# ABOUT THIS TASK
With the pictures omitted, set down exactly the lines from the one that contains "OPITO (604, 1143)" through the last line of the data.

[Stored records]
----------------
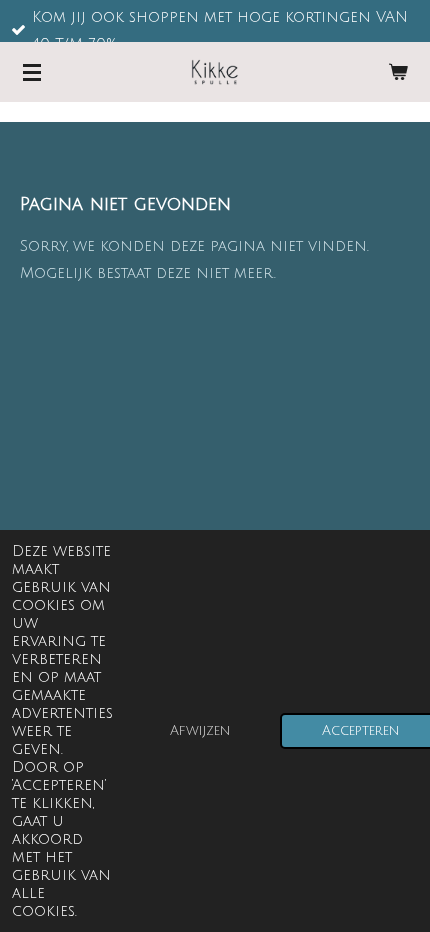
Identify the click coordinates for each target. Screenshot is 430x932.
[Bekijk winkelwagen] (398, 72)
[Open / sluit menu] (32, 72)
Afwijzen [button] (200, 730)
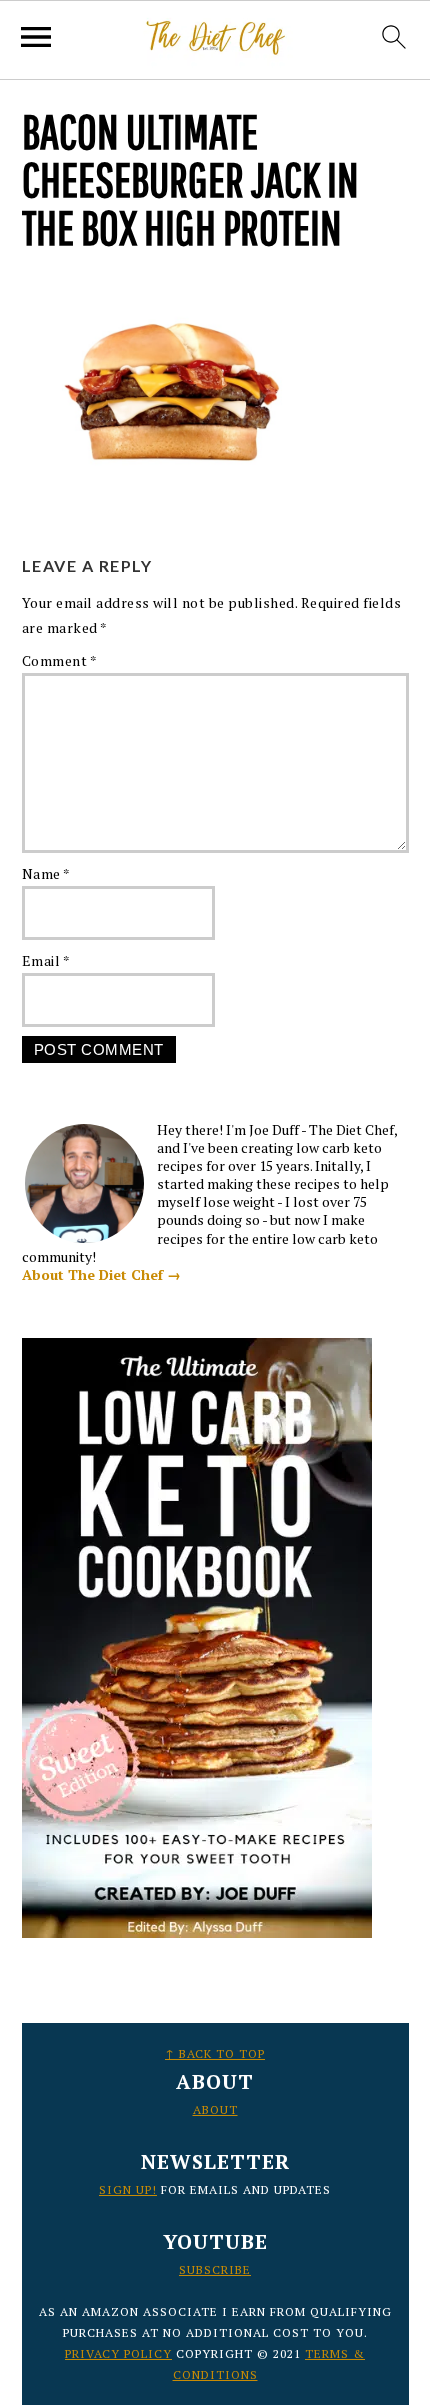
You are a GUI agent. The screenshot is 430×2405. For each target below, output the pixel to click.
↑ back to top (215, 2053)
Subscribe (215, 2269)
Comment (60, 660)
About (215, 2109)
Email (46, 960)
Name (46, 873)
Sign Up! (128, 2189)
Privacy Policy (118, 2353)
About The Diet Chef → (101, 1274)
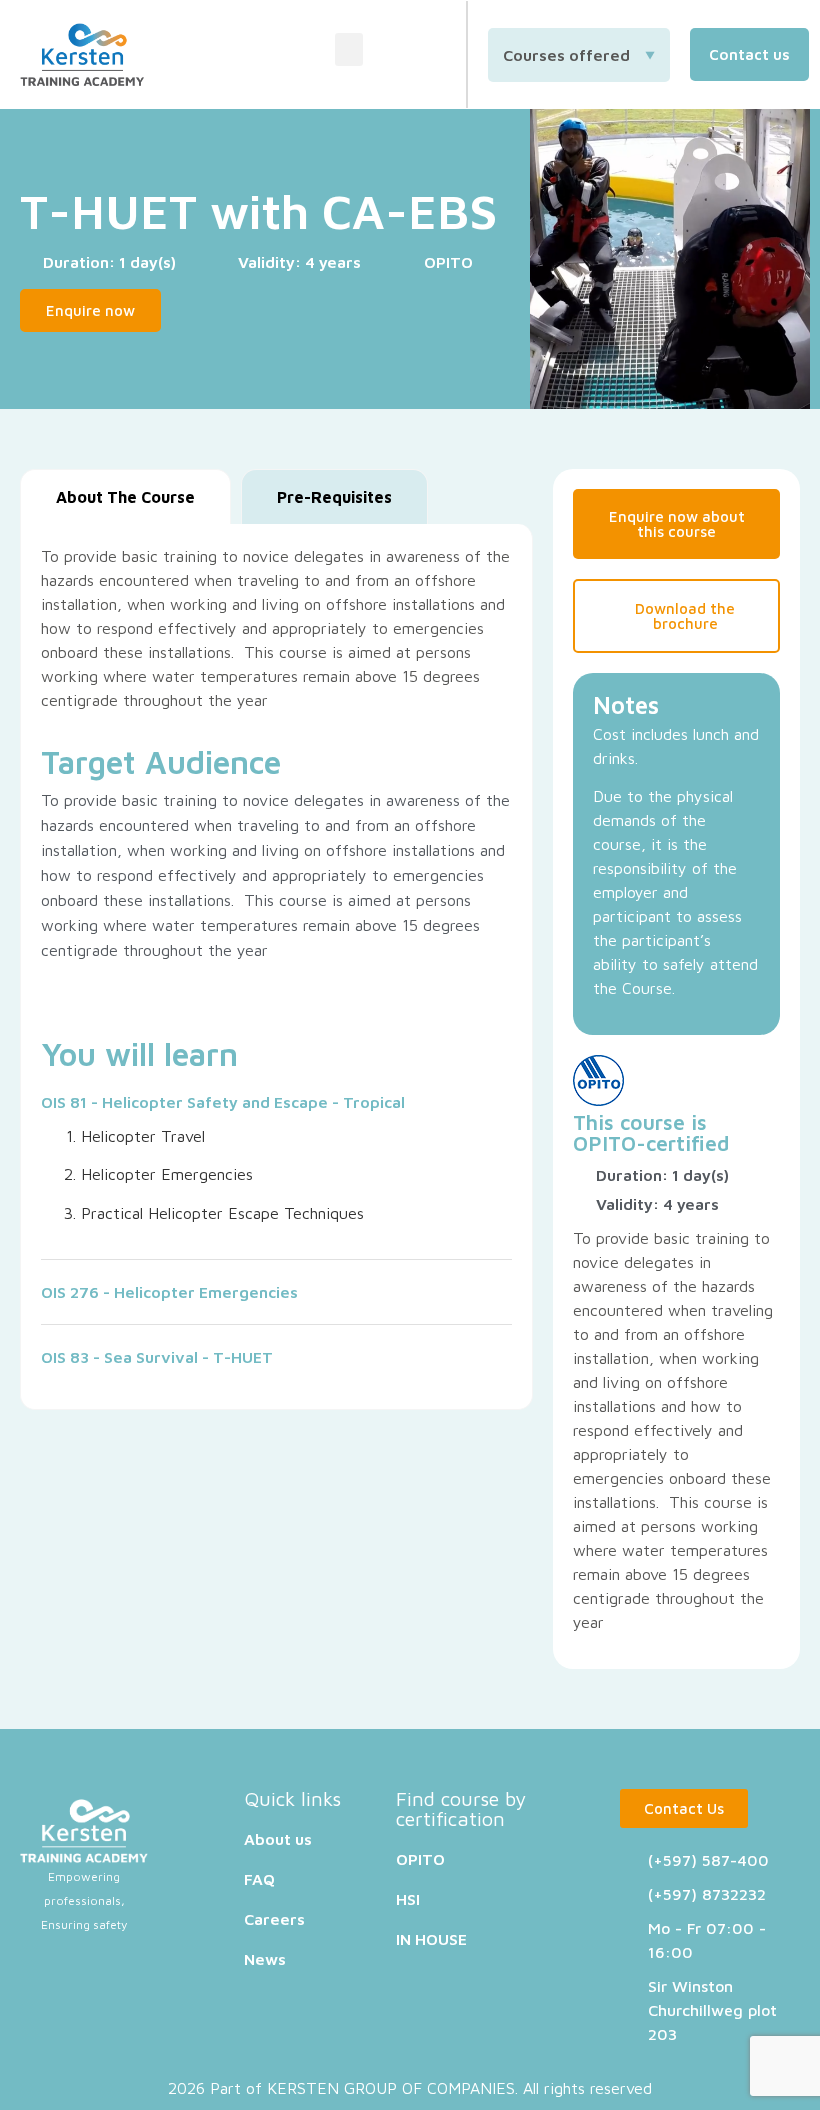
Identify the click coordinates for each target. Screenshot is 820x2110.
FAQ (259, 1879)
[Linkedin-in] (434, 55)
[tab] (125, 496)
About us (278, 1839)
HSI (408, 1899)
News (265, 1959)
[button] (349, 49)
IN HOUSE (431, 1939)
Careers (274, 1919)
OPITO (604, 1143)
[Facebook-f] (395, 55)
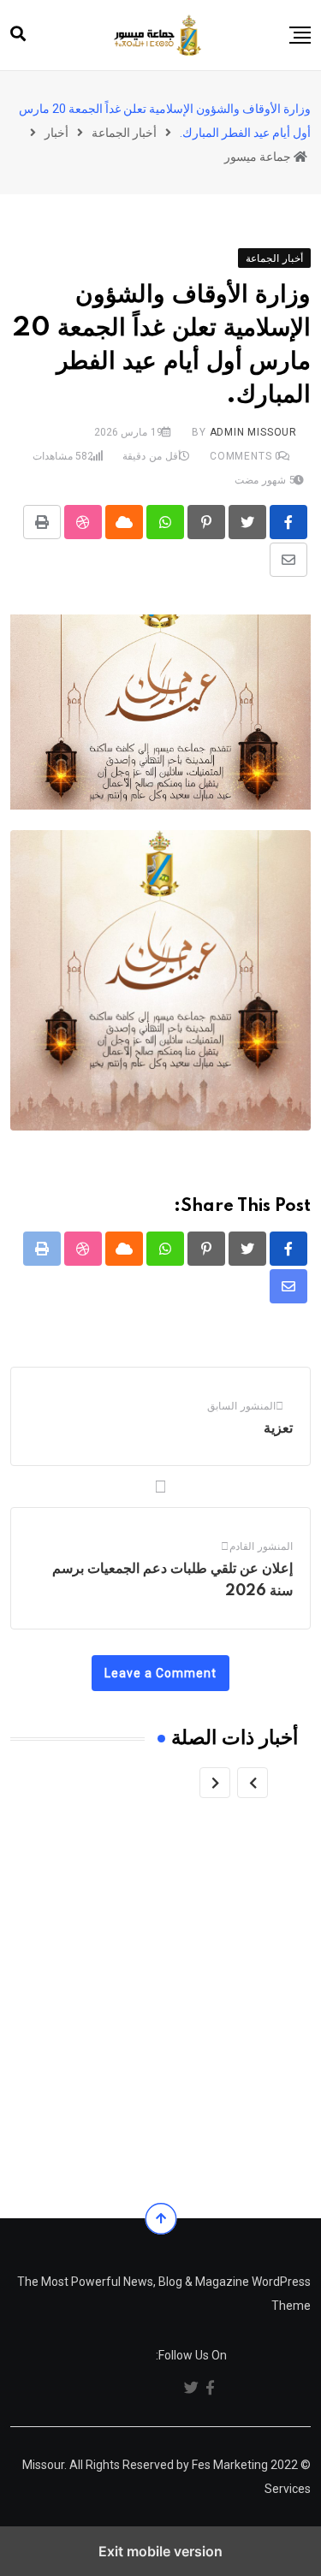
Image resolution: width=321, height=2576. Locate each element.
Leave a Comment (160, 1673)
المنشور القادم (261, 1546)
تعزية (278, 1428)
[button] (300, 35)
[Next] (214, 1782)
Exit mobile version (160, 2551)
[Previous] (252, 1782)
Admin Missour (253, 432)
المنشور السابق (241, 1406)
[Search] (18, 34)
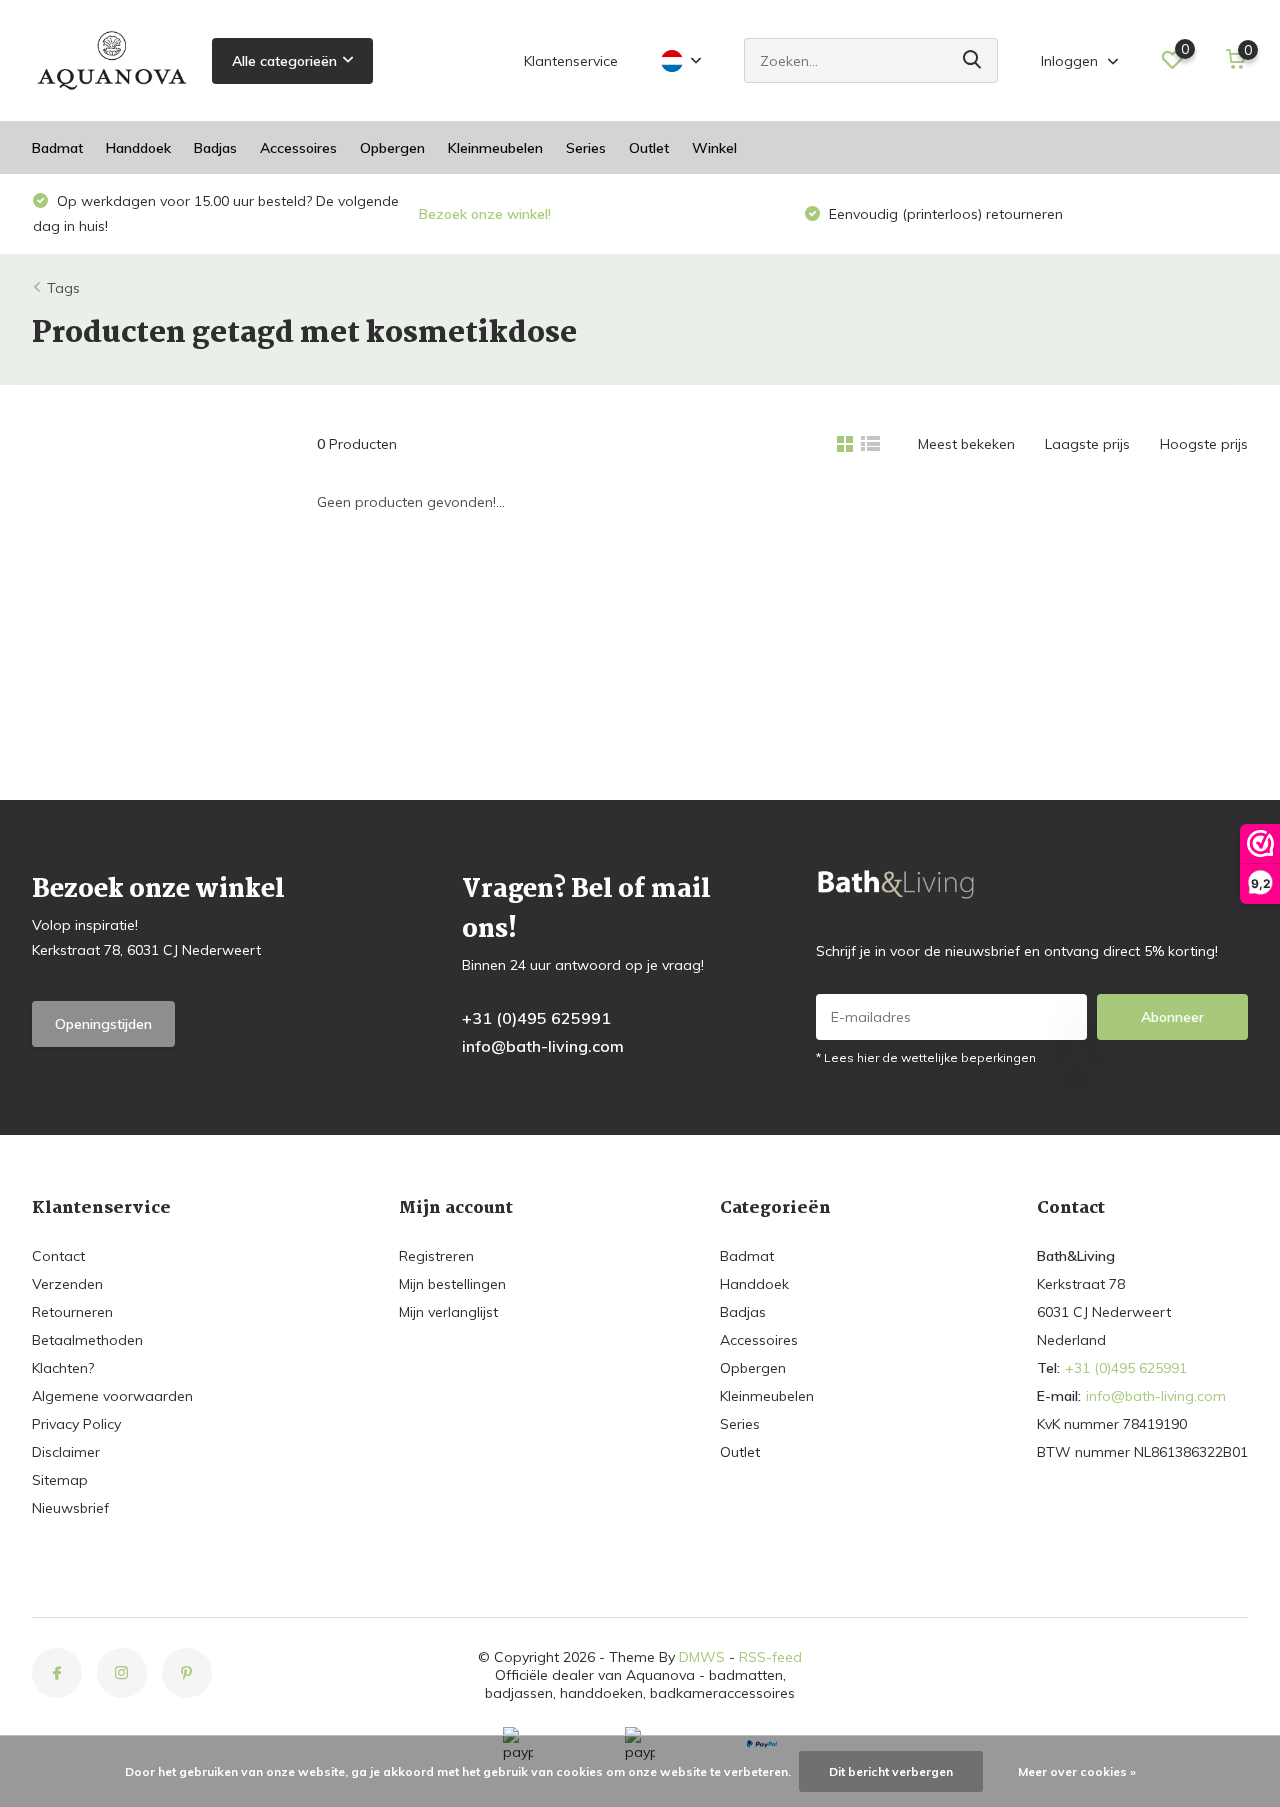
----------------
# RESPONSE TO THE EXERCISE
OPITO (604, 1143)
[Facebook-f] (395, 55)
Image resolution: width=321, height=2576. Locate each element.
Leave a Comment (160, 1673)
المنشور القادم (261, 1546)
تعزية (278, 1428)
[button] (300, 35)
[Next] (214, 1782)
Exit mobile version (160, 2551)
[Previous] (252, 1782)
Admin Missour (253, 432)
المنشور السابق (241, 1406)
[Search] (18, 34)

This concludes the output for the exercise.